* **TASK INSTRUCTIONS**: Copy out precisely the lines from the start of the data through the line with "You are a computer-use", and keep pictures out of it.
RECORD EXCERPTS section start
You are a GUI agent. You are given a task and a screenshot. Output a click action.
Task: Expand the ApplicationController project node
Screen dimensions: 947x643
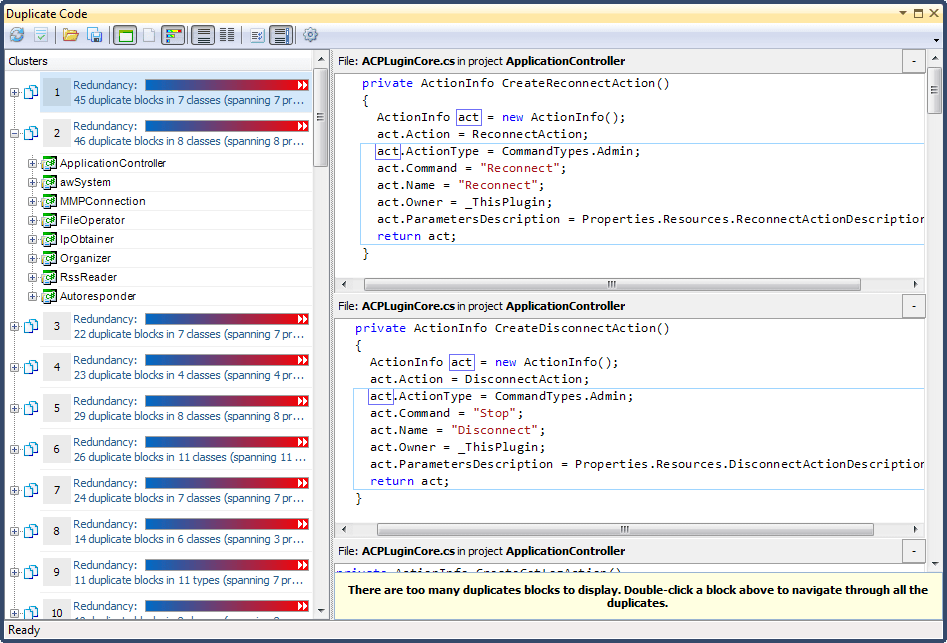point(32,163)
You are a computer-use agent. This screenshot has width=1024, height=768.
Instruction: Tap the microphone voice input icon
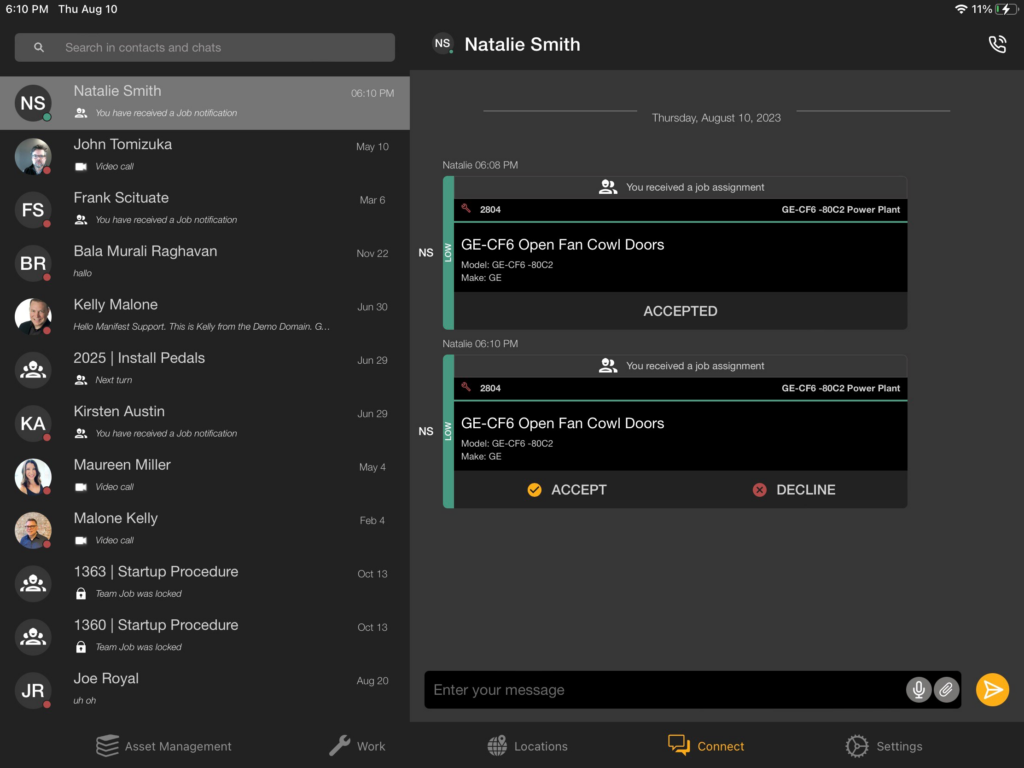coord(918,690)
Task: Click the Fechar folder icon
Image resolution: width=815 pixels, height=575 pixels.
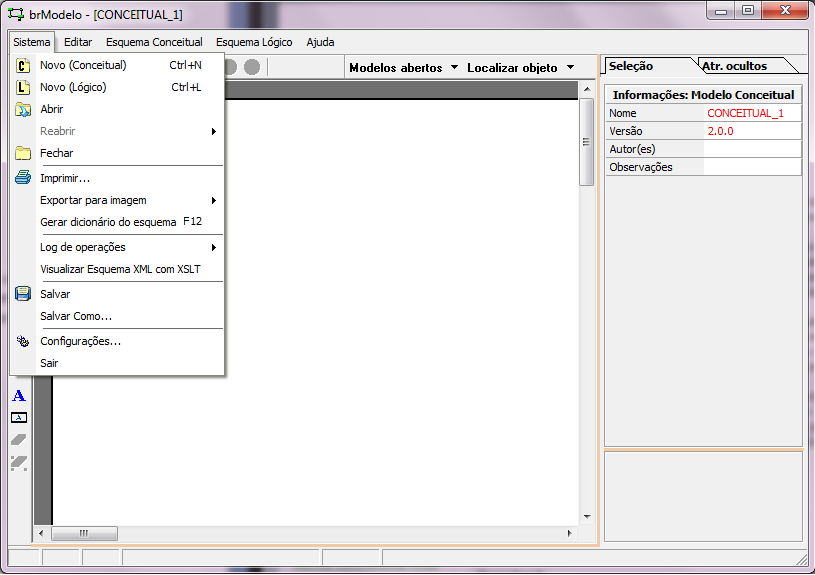Action: [x=23, y=153]
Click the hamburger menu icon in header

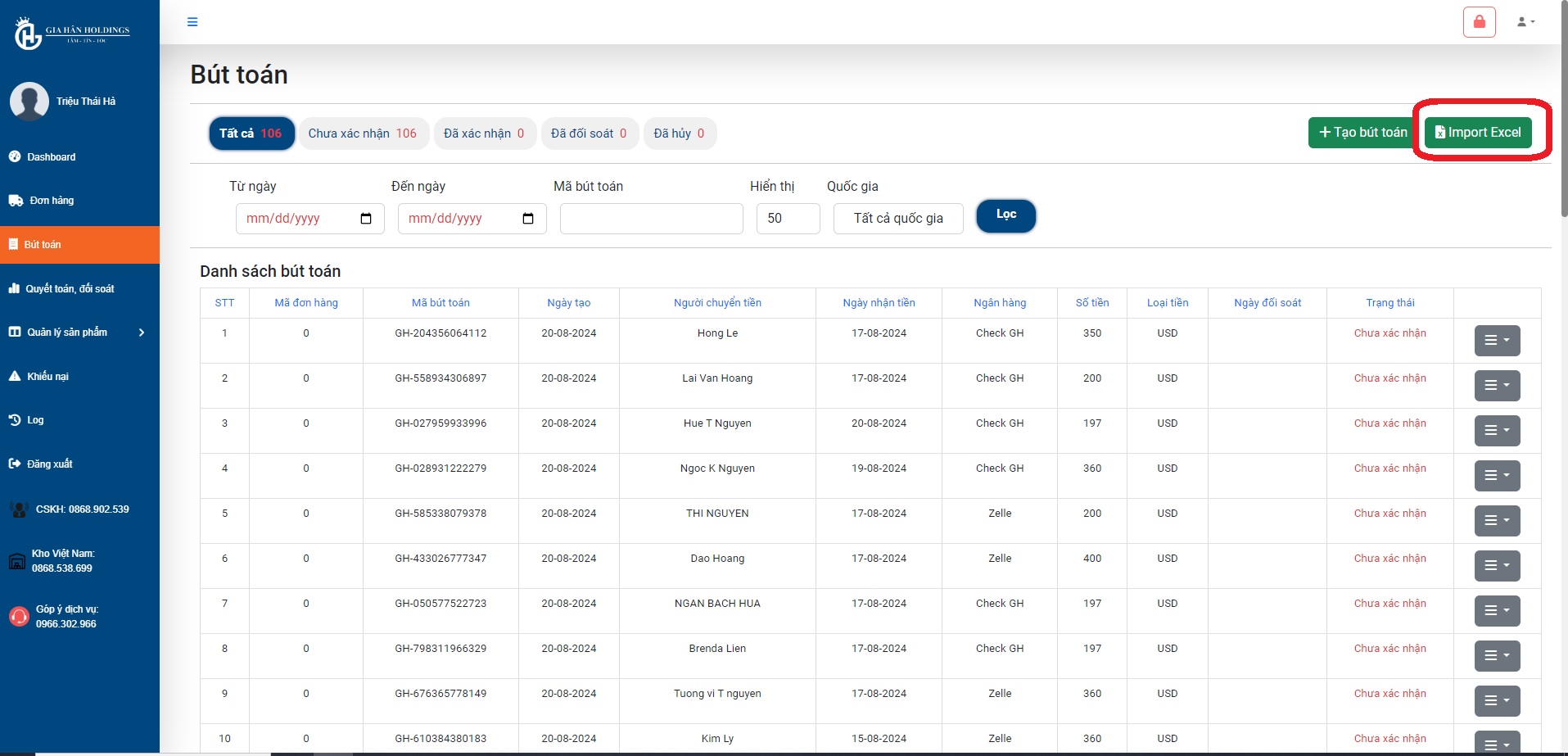coord(192,22)
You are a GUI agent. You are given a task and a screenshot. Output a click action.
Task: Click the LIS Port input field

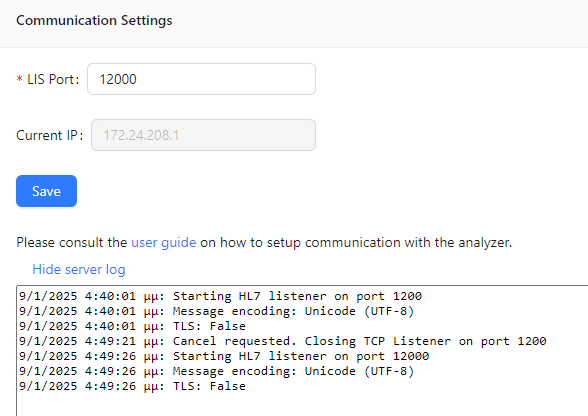pos(201,79)
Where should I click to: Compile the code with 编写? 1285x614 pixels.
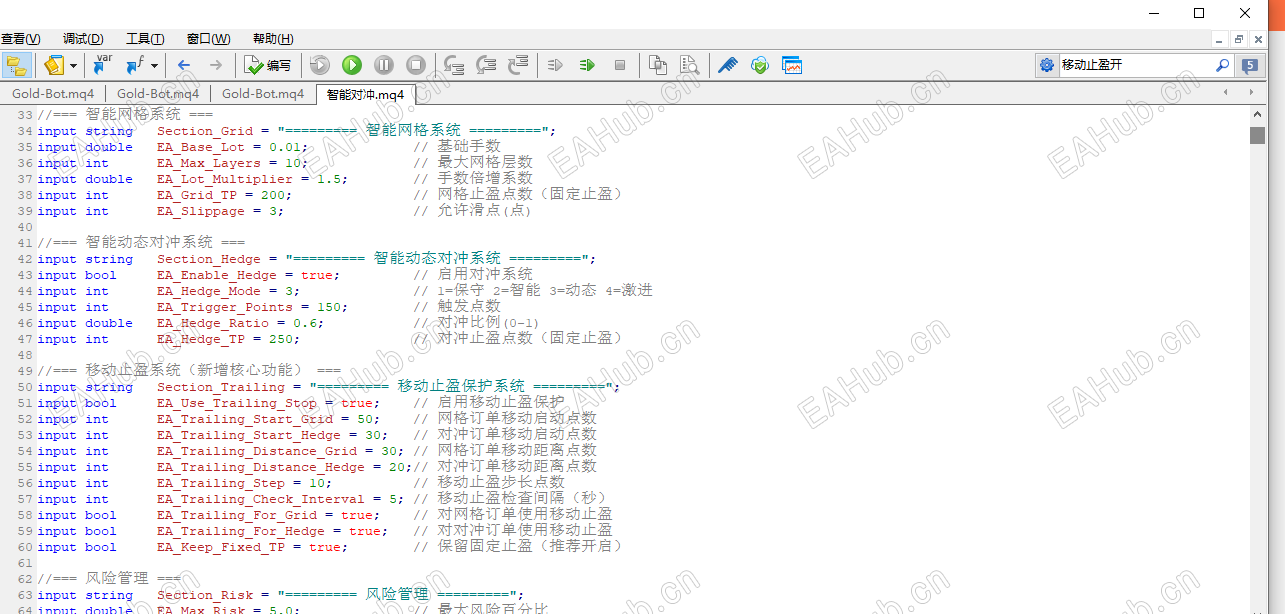[265, 65]
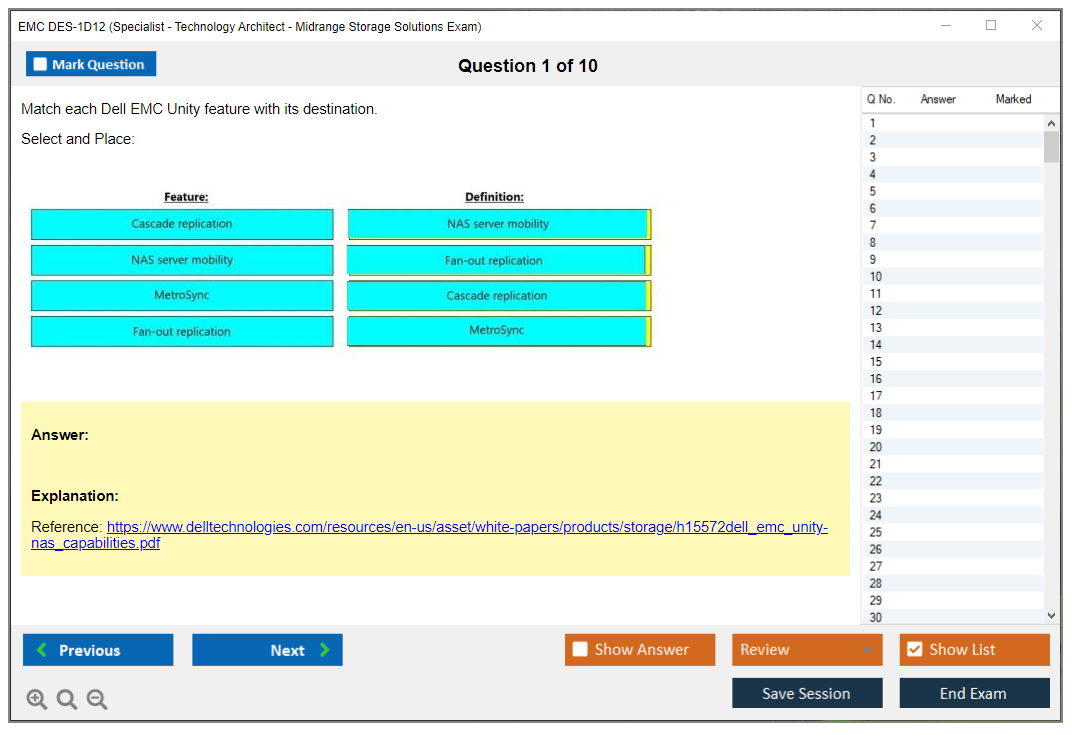The width and height of the screenshot is (1075, 735).
Task: Tick the Mark Question checkbox
Action: coord(41,65)
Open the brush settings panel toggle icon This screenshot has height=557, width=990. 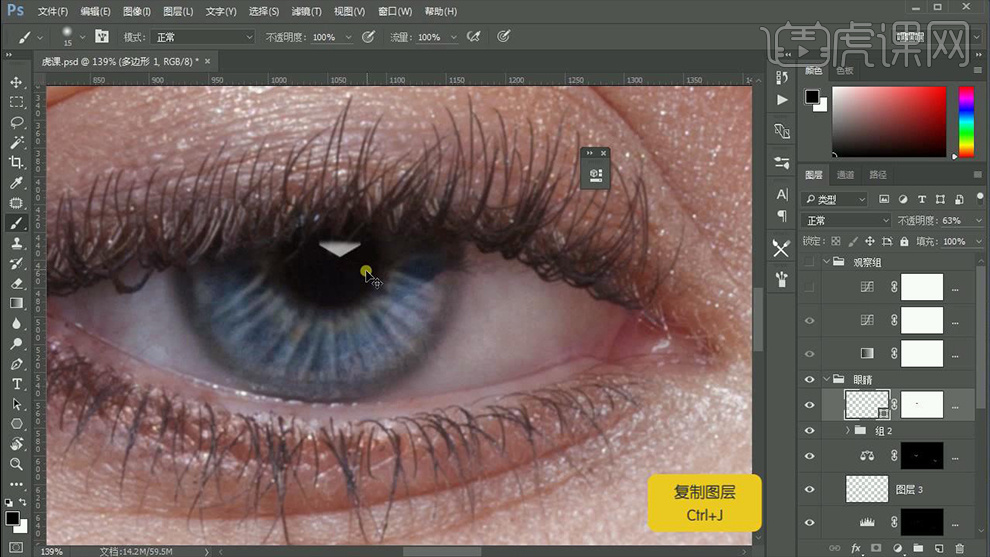pos(102,37)
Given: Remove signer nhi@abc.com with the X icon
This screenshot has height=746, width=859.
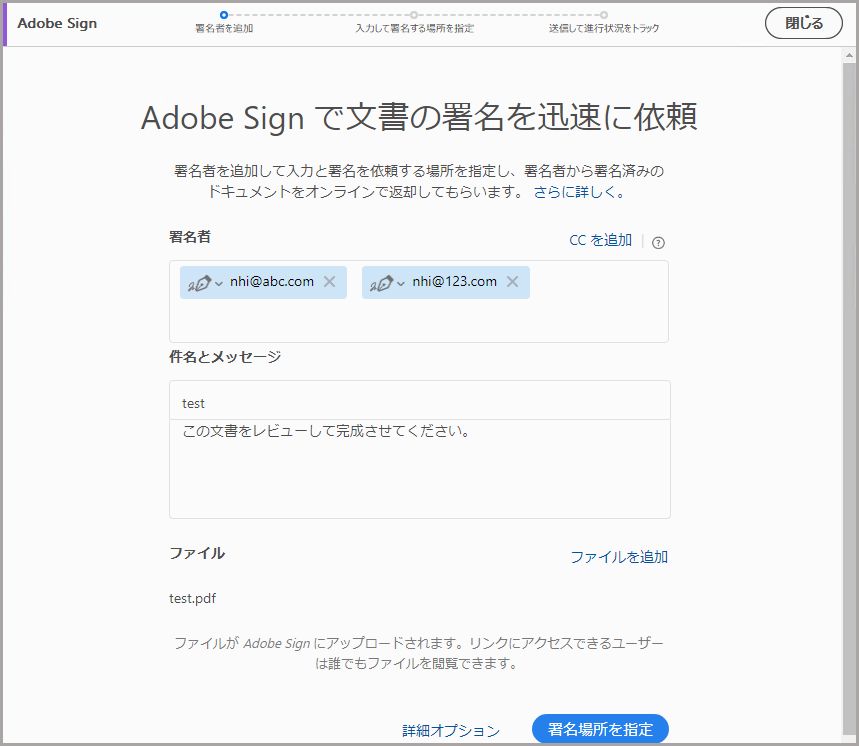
RECORD EXCERPTS section end
* **ANSWER TO THE EXERCISE**:
You are a GUI agent. You are given a task and a screenshot. Output a click action.
Task: Expand the ApplicationController project node
Screen dimensions: 947x643
point(32,163)
You are a computer-use agent. This screenshot has width=1024, height=768.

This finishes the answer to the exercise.